Lots of room, good payload and towing capacity, good visibility. There are lots of 2WD ones out there, and you can find 4x4s if you look around ....

Still have to decide on the engine you want ....


----------



## Guipo (Jul 17, 2012)

Bill & Kate said:


> How about a full size GM or Ford one ton van with either big block gasser or diesel?
> 
> Lots of room, good payload and towing capacity, good visibility. There are lots of 2WD ones out there, and you can find 4x4s if you look around ....
> 
> Still have to decide on the engine you want ....


You know that's not a tterrible idea. I would get a 7.3 power stroke and a 4x4 though.

I think the biggest problem is my wife hates the van idea. She just can't bring herself to drive One. Oh well. Good suggestion though. I think I'm going to get the 8.1. Anyone wanna buy a 95 6.5 turbo diesel suburban.


----------



## Bill & Kate (Apr 28, 2012)

[/quote]

You know that's not a tterrible idea. I would get a 7.3 power stroke and a 4x4 though.

I think the biggest problem is my wife hates the van idea. She just can't bring herself to drive One. Oh well. Good suggestion though. I think I'm going to get the 8.1. Anyone wanna buy a 95 6.5 turbo diesel suburban.








[/quote]

Borrow a van and let her try it. My wife felt the same way, but warmed up to it really quick when she discovered she could see better than out of a suburban, and it seemed easier to park since you are sitting up over the front wheels ....

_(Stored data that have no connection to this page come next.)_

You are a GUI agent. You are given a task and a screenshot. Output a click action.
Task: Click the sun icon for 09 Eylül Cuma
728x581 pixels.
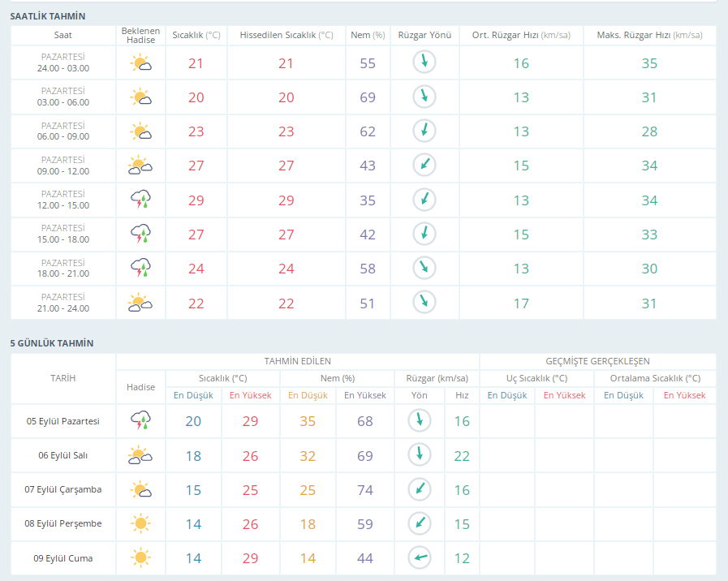140,558
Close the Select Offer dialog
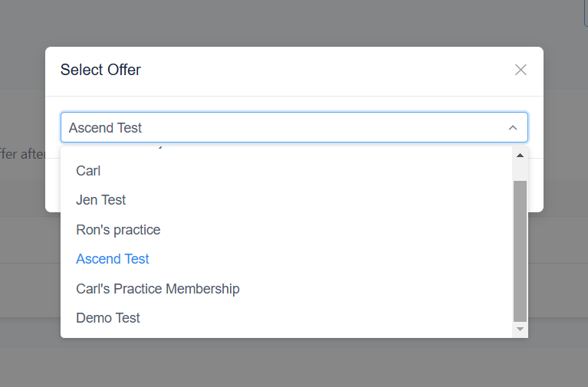 tap(521, 70)
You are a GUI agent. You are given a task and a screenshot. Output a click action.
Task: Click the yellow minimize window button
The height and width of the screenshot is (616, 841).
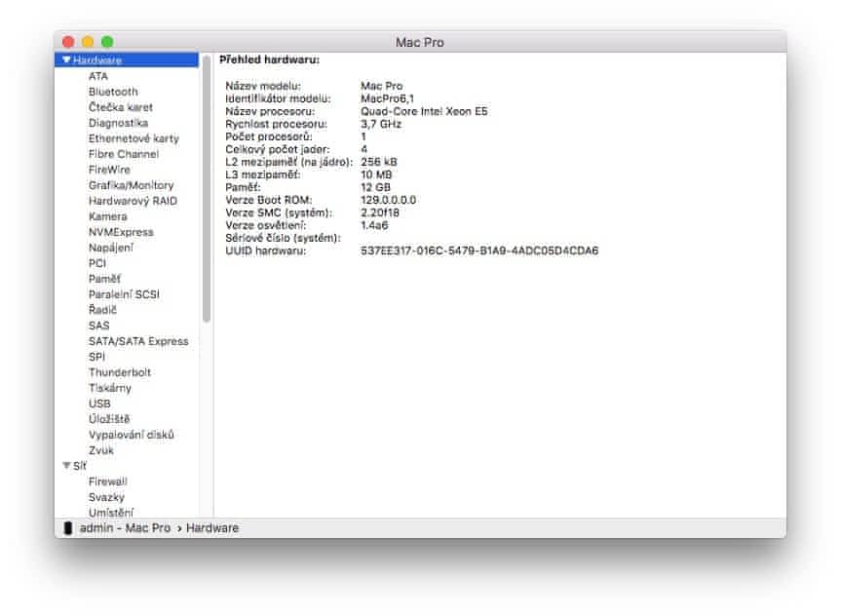pos(88,42)
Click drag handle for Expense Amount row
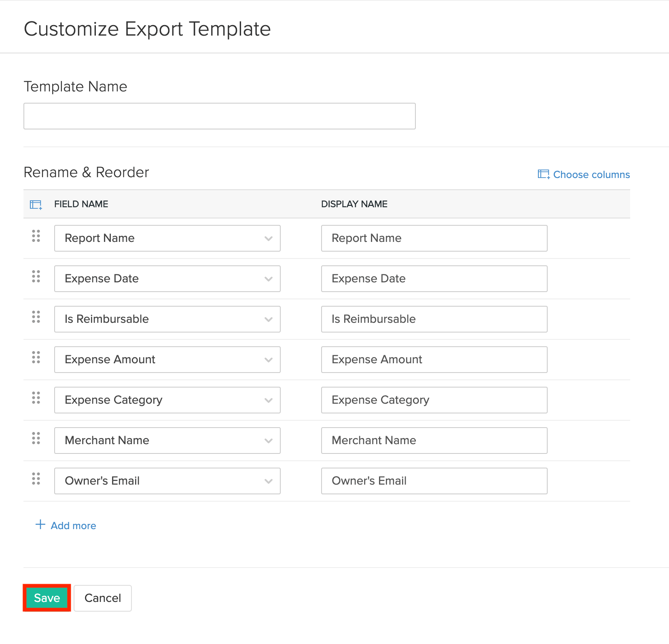Screen dimensions: 669x644 click(x=36, y=357)
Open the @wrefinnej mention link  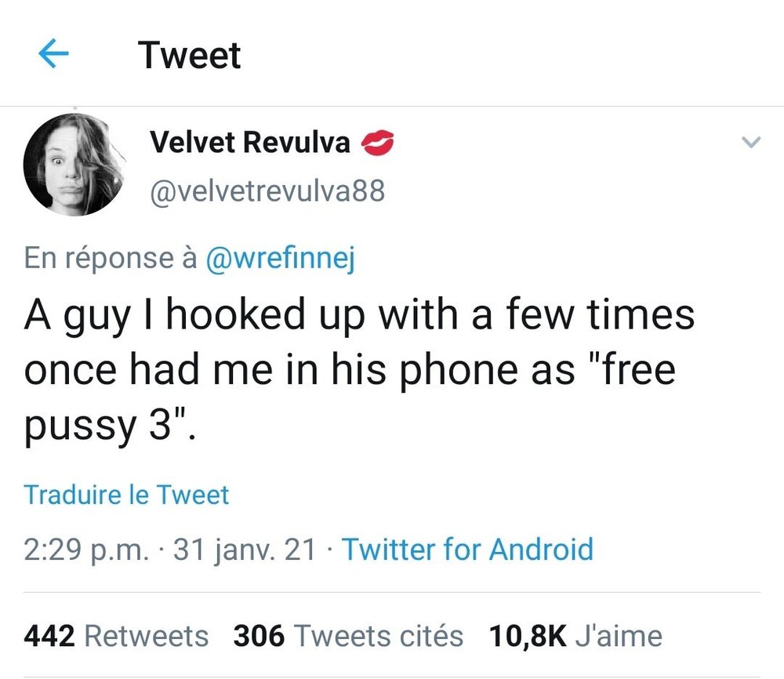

The two best places to look for used 4x4 vans are on the Quigley Motors website (they have a for sale by owener section) and eBay. We got our 1995 Chevy/Quigley from the website (not our beach fishing vehicle) and our 2005 Ford/Quigley Powerstroke from eBay.


----------



## Guipo (Jul 17, 2012)

Well its been chosen! I ended up with a 2001 Chevy Suburban k2500 with a 8.1! Going to pull the old trailer up the mountain this weekend! Its also our first outing with our Outback! Super Stoked!


----------



## WYOCAMPER (Mar 28, 2007)

Congrats! Post up some pics when you get a chance!


----------



## Guipo (Jul 17, 2012)

WYOCAMPER said:


> Congrats! Post up some pics when you get a chance!


Pic Attached!


----------



## Guipo (Jul 17, 2012)

Wow. What a beast. Just got back from out first trip with the Burban. She got 7mpg....but never struggled going from sea level to 5500 ft. Fun trip. Was also our first trip with our Outback. Fun stuff.


----------